As club owners and operators, it is a constant battle to figure out new and innovative ways to get and keep members in your club. Over the past year, a rising number of operators have embraced small group training as a way to engage a wider audience, but also increase revenue.

Erica Tillinghast, a certified trainer and Precor Global Education Manager, explained small group training has numerous benefits for personal trainers, club operators and members.

“For fitness professionals, they are going to be able to generate more income,” said Tillinghast. “For the exerciser, they are going to be able to pay less per session, so they will be able to meet with the trainer more often and they will get better results in the long term. Finally, for the operator, they are also going to generate more revenue through the trainer being able to make more money per hour. It really ends up being a great success all around.”

As with launching any new program in your club, developing a small group training program takes a full commitment from all club personnel. “Transitioning from one-on-one to small group may mean that some clients start to pay less per hour, but long term you are going to keep them for a longer period of time,” she explained. “Initially that transition can be a little bit tough. I think that is part of the reason it is taking a little while for small group training to fully penetrate clubs: They are trying to figure out how to manage that transition.”

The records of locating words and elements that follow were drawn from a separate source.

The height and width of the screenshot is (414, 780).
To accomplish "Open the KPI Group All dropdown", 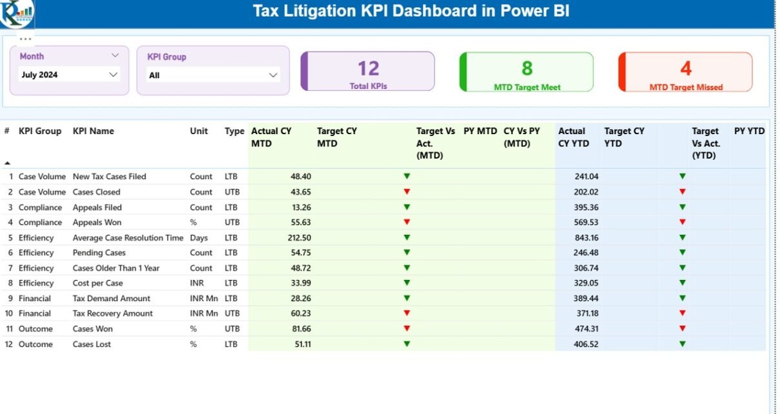I will 273,75.
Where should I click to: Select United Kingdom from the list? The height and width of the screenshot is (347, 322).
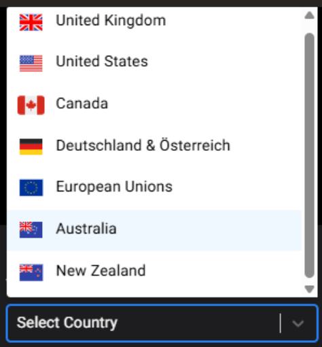[x=154, y=21]
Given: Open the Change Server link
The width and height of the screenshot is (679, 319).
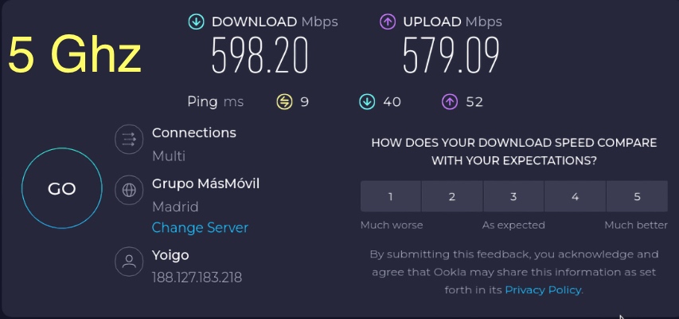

Since small group training can be offered at a lower price point, it will open up access to a lot more members in the facility to work with fitness professionals. Tillinghast explained this will lead to better results for members and better retention. But in order for the program to be successful, complete buy-in from staff is essential.

“Even the front desk staff need to know how to communicate the value of that kind of program because they are the front line when a member walks in the door so they need to have an understanding of it,” added Tillinghast. “Then the personal training staff themselves needs to understand how it can be a real value to their business and why it is worth investing their time in training multiple clients.”

If you are contemplating offering small group training, Tillinghast suggests looking around the facility and creating small group training programs around equipment already in the club. “See what products have coaching value. A treadmill even has coaching value,” she said. “Trying to find things that have interest and bring services to the area of the club where exercisers are enjoying training is a really great opportunity. The more we can come to members and meet them where they need to be met, the more successful we will be in growing small group training.”

As for the future, Tillinghast expects small group training will only continue to grow in popularity. “I think we are going to start to see a definition of a true small group, which I would say is four to six people, versus the mid-size group with is six to 10 people and then large group,” explained Tillinghast. “Reaching out to each of those audiences is a little bit different. I think we are going to see a lot more targeted pricing and targeted marketing toward different groups. There is potentially more money to be generated in the true small group environment that is more about coaching.”